▶ **TASK ITEM**
Where the records below reach the line containing "Task: Click the green", start transcribing, and end with the line containing "You are a GUI", exactly and with nothing else added.

▶ **RECORDS TO USE**
+---+

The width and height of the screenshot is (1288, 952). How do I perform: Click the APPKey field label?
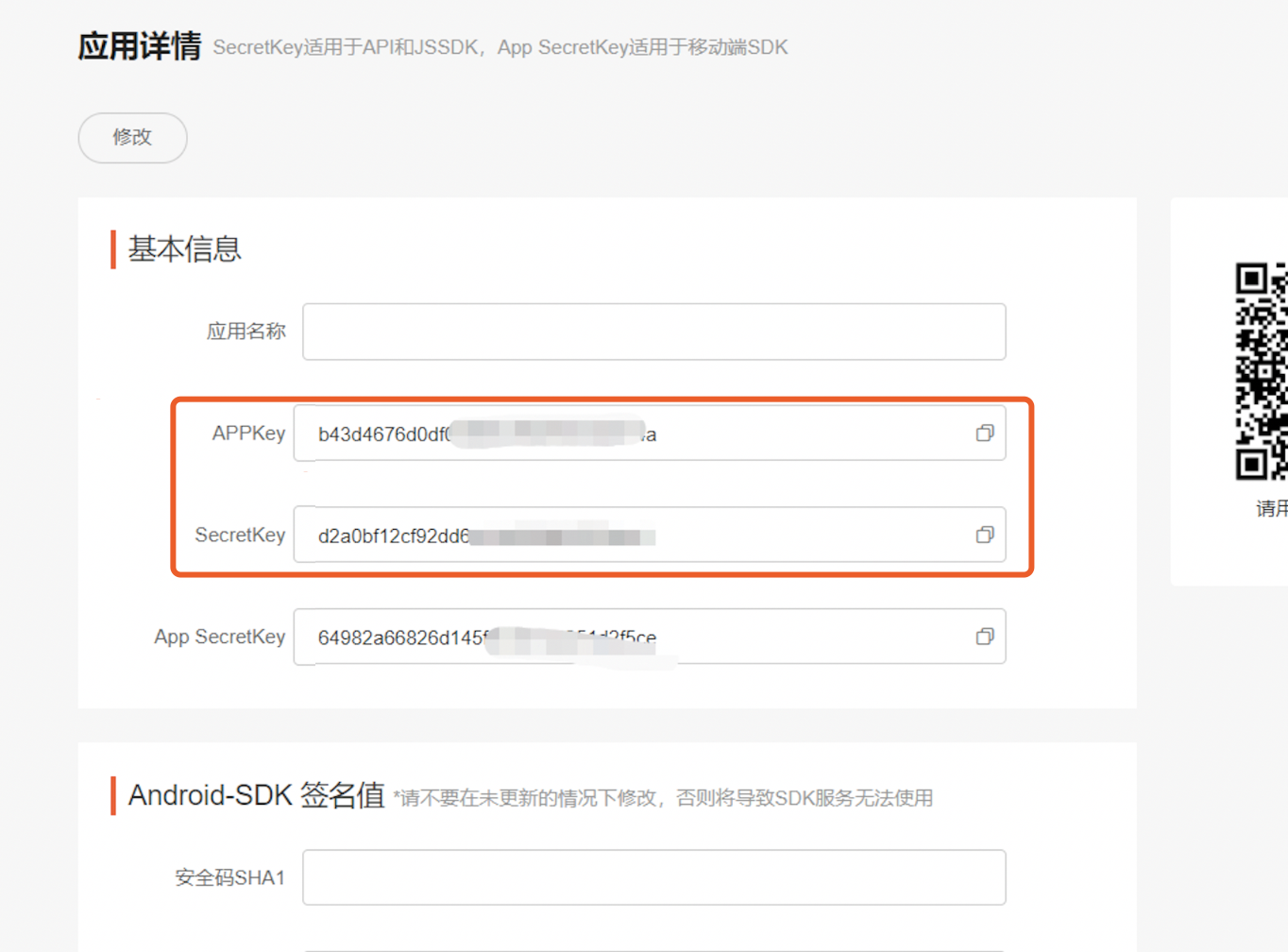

+---+

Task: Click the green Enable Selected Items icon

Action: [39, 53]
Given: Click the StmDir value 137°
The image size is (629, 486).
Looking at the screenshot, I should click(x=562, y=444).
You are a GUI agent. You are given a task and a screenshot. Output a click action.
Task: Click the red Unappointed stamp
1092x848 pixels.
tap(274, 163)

+---+

▶ **RESULT**
Task: Click the green Enable Selected Items icon

Action: [39, 53]
Given: Click the StmDir value 137°
The image size is (629, 486).
Looking at the screenshot, I should click(x=562, y=444).
You are a GUI agent. You are given a task and a screenshot. Output a click action.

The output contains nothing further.